It’s been more than a decade that I’ve been cooking with Debbie and Jackie. We started at the very get go of our friendship, when our oldest children were toddlers and then continued through the years, our families evolving through each new baby (guinea pigs and cats too), meeting new challenges along the way.
We heaved bags full of ingredients, blenders, knives and containers and made countless messes during early morning, after school and summer vacation cooking dates. We spent hours creating endless concoctions to feed our families and selves — baby food, sauces, jam, cookies, muffins, empanadas — you name it! And as our kids progressed from pre-school to high school, our cooking time evolved from messy times with the kids to mom time (still messy!) while the kids were in school. Our lives bumped along amidst the chaos of raising babies and toddlers, percolating to an even more hectic stage of dealing with tweens and teens.

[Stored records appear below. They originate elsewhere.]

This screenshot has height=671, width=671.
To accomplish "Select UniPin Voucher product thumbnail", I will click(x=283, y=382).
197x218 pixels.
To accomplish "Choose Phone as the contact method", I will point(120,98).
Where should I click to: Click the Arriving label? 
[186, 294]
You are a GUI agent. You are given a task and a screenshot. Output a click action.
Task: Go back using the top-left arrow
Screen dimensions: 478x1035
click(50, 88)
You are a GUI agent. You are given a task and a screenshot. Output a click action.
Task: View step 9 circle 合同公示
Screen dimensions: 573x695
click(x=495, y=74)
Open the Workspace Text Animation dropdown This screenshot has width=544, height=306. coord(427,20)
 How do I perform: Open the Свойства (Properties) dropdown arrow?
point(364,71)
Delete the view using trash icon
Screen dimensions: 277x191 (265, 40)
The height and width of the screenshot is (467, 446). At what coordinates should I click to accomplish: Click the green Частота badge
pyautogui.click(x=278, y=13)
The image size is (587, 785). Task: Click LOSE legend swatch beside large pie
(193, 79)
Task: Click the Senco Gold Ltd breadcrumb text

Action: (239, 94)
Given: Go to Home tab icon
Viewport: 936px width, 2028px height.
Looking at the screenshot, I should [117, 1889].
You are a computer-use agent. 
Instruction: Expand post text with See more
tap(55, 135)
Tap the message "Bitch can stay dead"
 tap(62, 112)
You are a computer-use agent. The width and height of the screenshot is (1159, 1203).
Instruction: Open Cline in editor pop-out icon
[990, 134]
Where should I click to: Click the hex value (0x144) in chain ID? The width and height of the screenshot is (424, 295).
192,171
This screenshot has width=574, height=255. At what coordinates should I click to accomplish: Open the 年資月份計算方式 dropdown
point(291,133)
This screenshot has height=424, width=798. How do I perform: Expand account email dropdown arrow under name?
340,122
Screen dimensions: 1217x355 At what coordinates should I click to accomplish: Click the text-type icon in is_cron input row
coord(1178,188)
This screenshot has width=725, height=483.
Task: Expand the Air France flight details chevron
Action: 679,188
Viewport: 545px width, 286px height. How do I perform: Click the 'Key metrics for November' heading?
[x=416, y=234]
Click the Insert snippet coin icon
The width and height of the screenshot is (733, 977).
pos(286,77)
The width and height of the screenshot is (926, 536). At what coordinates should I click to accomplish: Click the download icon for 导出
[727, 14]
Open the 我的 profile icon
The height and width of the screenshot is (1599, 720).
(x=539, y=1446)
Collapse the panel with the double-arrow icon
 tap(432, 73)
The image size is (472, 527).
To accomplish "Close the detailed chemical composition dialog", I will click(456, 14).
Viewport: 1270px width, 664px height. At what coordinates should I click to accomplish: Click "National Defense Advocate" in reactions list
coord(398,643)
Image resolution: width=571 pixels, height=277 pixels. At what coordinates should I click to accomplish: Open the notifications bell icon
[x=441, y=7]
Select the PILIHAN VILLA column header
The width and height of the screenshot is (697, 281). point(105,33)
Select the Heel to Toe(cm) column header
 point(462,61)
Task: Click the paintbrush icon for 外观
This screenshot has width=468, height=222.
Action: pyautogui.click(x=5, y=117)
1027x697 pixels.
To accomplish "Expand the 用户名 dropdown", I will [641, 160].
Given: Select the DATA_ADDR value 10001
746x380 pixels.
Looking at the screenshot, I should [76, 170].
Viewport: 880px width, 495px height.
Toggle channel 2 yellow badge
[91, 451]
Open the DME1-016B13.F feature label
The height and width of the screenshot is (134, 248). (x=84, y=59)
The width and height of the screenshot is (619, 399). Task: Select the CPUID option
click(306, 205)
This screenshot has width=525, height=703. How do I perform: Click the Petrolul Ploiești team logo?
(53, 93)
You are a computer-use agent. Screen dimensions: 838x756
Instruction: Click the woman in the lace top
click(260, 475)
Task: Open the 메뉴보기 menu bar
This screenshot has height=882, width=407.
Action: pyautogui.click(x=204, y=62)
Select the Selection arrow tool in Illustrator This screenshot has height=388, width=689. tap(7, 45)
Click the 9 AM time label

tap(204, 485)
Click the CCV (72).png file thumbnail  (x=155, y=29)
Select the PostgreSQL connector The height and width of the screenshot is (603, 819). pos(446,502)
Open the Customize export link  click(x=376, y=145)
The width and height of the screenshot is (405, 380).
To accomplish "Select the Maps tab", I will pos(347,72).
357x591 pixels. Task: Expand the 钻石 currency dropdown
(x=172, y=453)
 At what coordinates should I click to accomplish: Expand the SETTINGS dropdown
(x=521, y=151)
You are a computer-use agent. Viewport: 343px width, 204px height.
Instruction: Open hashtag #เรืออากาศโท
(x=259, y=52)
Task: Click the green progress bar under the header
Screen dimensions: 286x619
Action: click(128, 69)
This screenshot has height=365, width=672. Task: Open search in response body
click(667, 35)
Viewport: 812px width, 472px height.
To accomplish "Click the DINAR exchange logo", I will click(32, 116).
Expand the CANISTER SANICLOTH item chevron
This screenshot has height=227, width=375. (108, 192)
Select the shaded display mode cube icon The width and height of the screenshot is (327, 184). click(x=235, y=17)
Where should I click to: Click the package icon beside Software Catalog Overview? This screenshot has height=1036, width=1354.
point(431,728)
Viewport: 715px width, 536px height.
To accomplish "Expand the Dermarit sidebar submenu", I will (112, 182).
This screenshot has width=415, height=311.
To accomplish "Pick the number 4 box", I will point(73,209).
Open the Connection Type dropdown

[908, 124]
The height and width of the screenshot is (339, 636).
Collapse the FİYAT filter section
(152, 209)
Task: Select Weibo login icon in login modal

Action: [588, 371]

Our kitchens have unfailingly offered an intimate place for us to offer each other some “mom therapy” about every issue imaginable while we sauté and simmer various concoctions. Our kitchens have become laboratories for food and friendship as we explore endless recipes, tastes and topics of conversation. Our challenges as women, mothers and friends have ebbed and flowed throughout the years, with our talks progressing from the casual concerns of early motherhood — like weaning our babies from breast to bottle and bottle to cup or getting them to sleep through the night — to more serious discussions — such as figuring out career moves and exploring vital parenting toppings like finding the right amount of freedom to allow our teens.
So when all 15 of us met in Debbie’s kitchen a few weeks ago on a cloudy, sticky and very warm day, it was a comforting reunion for everyone. Despite the dreary day, we were a content crowd, one big happy (and slightly dysfunctional family) that knows each other very well. We don’t get the chance very often to gather, kids and all, and when we do there’s never a whiny “do we have to go” but always an eager willingness to go to a familiar place. While the kids played throughout the house, running in and out of the kitchen for tastes, we were tackling quite a cooking agenda. We made a velvety sweet corn soup, only to be blended in my very awesome Vitamix blender, which I lugged with me; a farm fresh tomato sauce, to which we have Debbie to thank for getting the tomatoes, basil pesto and a 12-roasted vegetable soup. And don’t let me forget to mention (and give you the recipe for) the decadent Maine lobster and farm fresh corn kernel cakes.
We were frenzied as we moved about, one of us husking 3 dozen corn, another one of us (me!) removing the meat from the lobsters, and all of us chopping. We put every last vegetable to good use exhausting every last ounce of physical energy. For a crowd that had been grilling all summer long, we certainly put Debbie’s kitchen to good use, with each burner crammed with a different pot and not an inch of counter space left. We even managed to feed everyone at the end of the day with bowls of corn chowder and pesto pasta. And as we divided every last drop of food, washed dishes and wiped counters, we felt tired, full and satisfied. We’re three lucky women to have such good food and friendship.
Combine the sweet morsels of lobster with summer fresh corn and preserve a sensational summer flavor. Lobster is plentiful in Maine this year and the prices have never been better. Think ahead to cooler months when friends will gather in your kitchen for cocktails and nibbles with these plump and crisp two-bite cakes that will be waiting in the freezer for the right time.
4 pounds of lobster, cooked, meat removed and cut into small pieces
2 shallots, diced finely
2 tablespoons olive oil
2 tablespoons chopped fresh cilantro
½ teaspoon of salt
1 ear of corn, cooked and kernels removed
4 pieces of bacon, cooked and chopped into small pieces
¾ cup plain bread crumbs
Juice from 1 lemon
¾ cup white flour
Olive oil for cooking
In a small skillet, sauté the shallots in olive oil for a few minutes until lucid. Place in a medium sized bowl and add lobster meat, cilantro, salt, corn, bacon, eggs, bread crumbs, juice from 1 lemon and bacon. Mix well, adding a bit more bread crumbs if the mixture is too wet. Chill until ready to make the cakes.
Prepare your work surface with a bowl with lightly beaten eggs and another bowl with flour. Heat a large skillet with 1/8 inch of olive (or canola) oil. Take a teaspoon size amount of lobster and form balls with your hands. Make about 12 and then roll each one in flour, egg and back in the flour again. Place in the oil, flattening the balls slightly and cook for about three minutes on each side until golden.
Drain the cakes on a paper towel lined plate for a minute and then transfer to a parchment paper lined baking sheet and freeze uncovered until hardened — about 2 hours. Transfer to a freezer safe container when all the cakes have been cooked. To re-heat, place in a pre-heated hot (400 degree oven) and cook for about 20 minutes.
Repeat with the remaining lobster mixture.